__Assignment 1__
In the cerumen removal thread, which section of the Medicare Claims Processing Manual does member7 say they read?
__Assignment 2__
Transcribe the part of the cerumen removal thread between "My understanding is" and "member7 (Feb 2, 2008)", inclusive.
__Assignment 3__
Pick up the cerumen removal thread where it stops and keep it going.

__Excerpted passage__
******************************

# Nurse visit for cerumen removal



## kamkole (Jan 29, 2008)

Would it be appropriate to bill a nurse visit 99211 for cerumen removal?  We are also provider based and I've heard there are new guidelines for Incident To billing in this setting.  

Thank you!


----------



## kbarron (Feb 2, 2008)

*Cerumen removal*

My understanding is that "a physician skill " is required to remove cerumen. If a lavage is done, a nurse can do it but may not charge. Any other takers on this one?


----------



## member7 (Feb 2, 2008)

Karen I agree with you. But I read through the Medicare Claims Processing Manual section 30.6.4 and it would seem that if the office visit with the lavage was billed as incident to, meaning that the physician provided direct supervision, then 99211 can be billed under the physician's or NPPs number.  Did I misunderstand?  The Medicare carriers I've look through do say that 69210 can only be done using the skills of a physician. Any other thoughts?


----------



## rthames052006 (Feb 2, 2008)

member7 said:


> Karen I agree with you. But I read through the Medicare Claims Processing Manual section 30.6.4 and it would seem that if the office visit with the lavage was billed as incident to, meaning that the physician provided direct supervision, then 99211 can be billed under the physician's or NPPs number.  Did I misunderstand?  The Medicare carriers I've look through do say that 69210 can only be done using the skills of a physician. Any other thoughts?



This is what our office does also, we only bill the 69210 when the physician does the service, we actually have a few physicians that love doing it.

Roxanne Thames, CPC


----------



## Tmamma (Feb 2, 2008)

I am new to coding but I've been told that a nurse usually performs the lavage but if a cerumen tool is used then the  physician would get the credit provided there was documentation as to what procedure was performed and who performed it. Is there documentation to say who performed the cerumen removal? Nurses notes or physican notes?


----------



## kbarron (Feb 3, 2008)

*Cerumen removal*

I actually wonder how many MD's stay in the room as the nurse removes the cerumen by lavage.....I have heard say that direct supervision means the the MD is in the suite. I tend to disagree, as in my mind direct supervision is the Doc is standing there in the room...

******************************

__Source data__
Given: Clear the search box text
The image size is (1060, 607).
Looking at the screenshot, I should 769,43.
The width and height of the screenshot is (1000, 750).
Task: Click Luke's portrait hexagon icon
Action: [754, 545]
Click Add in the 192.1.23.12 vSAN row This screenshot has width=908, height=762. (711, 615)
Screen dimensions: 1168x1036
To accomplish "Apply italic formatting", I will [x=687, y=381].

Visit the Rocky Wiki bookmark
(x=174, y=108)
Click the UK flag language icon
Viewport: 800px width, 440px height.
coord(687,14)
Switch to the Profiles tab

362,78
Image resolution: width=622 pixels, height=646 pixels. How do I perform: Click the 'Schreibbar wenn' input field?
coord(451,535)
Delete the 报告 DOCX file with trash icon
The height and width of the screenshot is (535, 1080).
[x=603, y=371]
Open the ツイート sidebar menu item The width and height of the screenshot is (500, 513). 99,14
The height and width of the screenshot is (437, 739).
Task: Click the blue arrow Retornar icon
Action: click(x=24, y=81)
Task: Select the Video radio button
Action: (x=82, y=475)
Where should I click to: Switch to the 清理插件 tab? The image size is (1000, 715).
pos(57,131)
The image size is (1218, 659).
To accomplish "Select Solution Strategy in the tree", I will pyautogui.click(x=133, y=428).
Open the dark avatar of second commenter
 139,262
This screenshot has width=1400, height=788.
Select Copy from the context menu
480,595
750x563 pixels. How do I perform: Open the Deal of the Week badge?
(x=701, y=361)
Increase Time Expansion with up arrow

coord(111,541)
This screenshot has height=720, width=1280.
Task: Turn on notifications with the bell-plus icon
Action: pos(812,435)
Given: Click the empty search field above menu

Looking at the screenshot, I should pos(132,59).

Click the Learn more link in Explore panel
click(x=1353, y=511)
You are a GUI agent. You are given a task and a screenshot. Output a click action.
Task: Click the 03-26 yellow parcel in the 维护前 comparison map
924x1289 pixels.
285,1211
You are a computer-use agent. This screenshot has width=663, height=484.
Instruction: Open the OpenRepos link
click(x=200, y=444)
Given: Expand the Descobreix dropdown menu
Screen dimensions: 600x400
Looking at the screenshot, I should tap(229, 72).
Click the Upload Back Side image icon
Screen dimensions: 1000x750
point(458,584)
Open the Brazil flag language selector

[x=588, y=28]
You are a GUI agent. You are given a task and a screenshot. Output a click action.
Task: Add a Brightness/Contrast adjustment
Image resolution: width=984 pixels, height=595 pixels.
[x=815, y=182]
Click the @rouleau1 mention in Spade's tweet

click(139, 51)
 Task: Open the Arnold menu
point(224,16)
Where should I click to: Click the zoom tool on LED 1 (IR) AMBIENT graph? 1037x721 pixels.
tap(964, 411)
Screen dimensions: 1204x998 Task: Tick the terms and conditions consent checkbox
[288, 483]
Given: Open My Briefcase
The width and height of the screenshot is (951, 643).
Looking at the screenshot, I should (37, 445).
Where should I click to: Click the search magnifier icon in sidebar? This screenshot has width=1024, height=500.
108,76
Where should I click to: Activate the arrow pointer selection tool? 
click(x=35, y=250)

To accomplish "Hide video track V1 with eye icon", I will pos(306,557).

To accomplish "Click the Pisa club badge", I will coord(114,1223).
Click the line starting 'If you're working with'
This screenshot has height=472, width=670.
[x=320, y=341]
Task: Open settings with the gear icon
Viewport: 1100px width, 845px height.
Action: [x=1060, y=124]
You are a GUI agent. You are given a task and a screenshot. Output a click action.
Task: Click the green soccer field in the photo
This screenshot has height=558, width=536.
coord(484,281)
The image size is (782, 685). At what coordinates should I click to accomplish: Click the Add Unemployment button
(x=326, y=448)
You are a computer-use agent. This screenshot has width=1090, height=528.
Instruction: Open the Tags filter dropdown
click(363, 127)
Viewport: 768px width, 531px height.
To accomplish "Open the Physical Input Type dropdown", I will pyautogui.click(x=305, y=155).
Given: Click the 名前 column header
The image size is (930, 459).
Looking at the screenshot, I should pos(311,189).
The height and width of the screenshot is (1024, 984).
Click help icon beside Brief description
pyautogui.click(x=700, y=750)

******************************

__Your response 1__
Section 30.6.4

__Your response 2__
My understanding is that "a physician skill " is required to remove cerumen. If a lavage is done, a nurse can do it but may not charge. Any other takers on this one?


----------



## member7 (Feb 2, 2008)

__Your response 3__
----------



## rthames052006 (Feb 3, 2008)

kbarron said:


> I actually wonder how many MD's stay in the room as the nurse removes the cerumen by lavage.....I have heard say that direct supervision means the the MD is in the suite. I tend to disagree, as in my mind direct supervision is the Doc is standing there in the room...



I guess everyone is a little leary of certain things.  When our Pa's see pts  there is always another physician in the office, we are a large Internal Med practice ( 25 providers ) so usually we only have 1 Pa in the office with 6-8 MD's there are times when the doc does have to go in the room with the Pa , depending on the situation, but not always, we don't bill alot of Incident to.  Only if the doc has to go in the room to help with something and then the doc makes  a note on the charge slip so we know to bill it as incident to.


Your right about your though of how many MD's stay in the room w/ the nurse I know none of our doc's do, but then again there are some of our docs who do their own ear cleanings.

Roxanne Thames, CPC


----------



## mhadsell (Feb 18, 2008)

A medical assistant may do an ear lavage only.  (S)he may not insert a tool such as a loop into the ear cavity to extract cerumen.  Only a medical provider may do that.  So only a medical provider may bill for a 69210.  If a medical assistant simply flushes the ear, that is coded with a 99211.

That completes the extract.